Lando and Y/N were at the end of the table, heads bent together as usual. Y/N tapped her fork against her plate. “Lando, if we’re doing the whipped cream thing tonight, we need to prep the tarp. I’m not scrubbing the ceiling again.”
Lando nodded, chewing a breadstick. “Yeah, last time it got everywhere—total disaster. Took me an hour to unstick my shoes.”
The eavesdroppers leaned in, senses tingling. Dave whispered to Pete, “Whipped cream in the cockpit?” Janet clutched her pearls, imagining a dairy-drenched tiger romp.
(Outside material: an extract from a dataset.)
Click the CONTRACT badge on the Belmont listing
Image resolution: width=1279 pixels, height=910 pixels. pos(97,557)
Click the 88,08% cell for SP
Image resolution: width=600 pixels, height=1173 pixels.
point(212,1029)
Philippe pictured feathers and cream, while the journalist scribbled, “Kinky Dessert Fetish Confirmed.”
Then Y/N pulled out her phone and shoved it in Lando’s face. “Look, here’s the vid from last time,” she said, loud enough for the table to hear. The screen showed their kitchen, a tarp on the floor, and a towering, wobbly whipped-cream sculpture that collapsed mid-build, splattering them both. Lando’s shriek of “MY HAIR!” echoed through the restaurant as Y/N doubled over laughing on the video.
The table erupted. Oscar snorted into his pasta. “You two are idiots,” he said. Zak Brown shook his head, grinning. “I don’t even want to know.”
Dave dropped his fork. Janet blinked, her scandal evaporating. Philippe coughed into his wine, and the journalist snapped her notebook shut, muttering, “Well, that’s not printable.”
Y/N caught the stares and smirked. “What? It was for a charity bake-off livestream. We raised, like, two grand.”
Lando leaned back, arms behind his head. “Next time, we’re building a spaghetti catapult. Way less sticky.”
The eavesdroppers slunk away, red-faced, as Lando and Y/N clinked glasses, already plotting their next absurd adventure. Their dynamic was weird—borderline unhinged—but it was theirs. Cute, chaotic, and definitely not what anyone thought. Best to just leave them to it.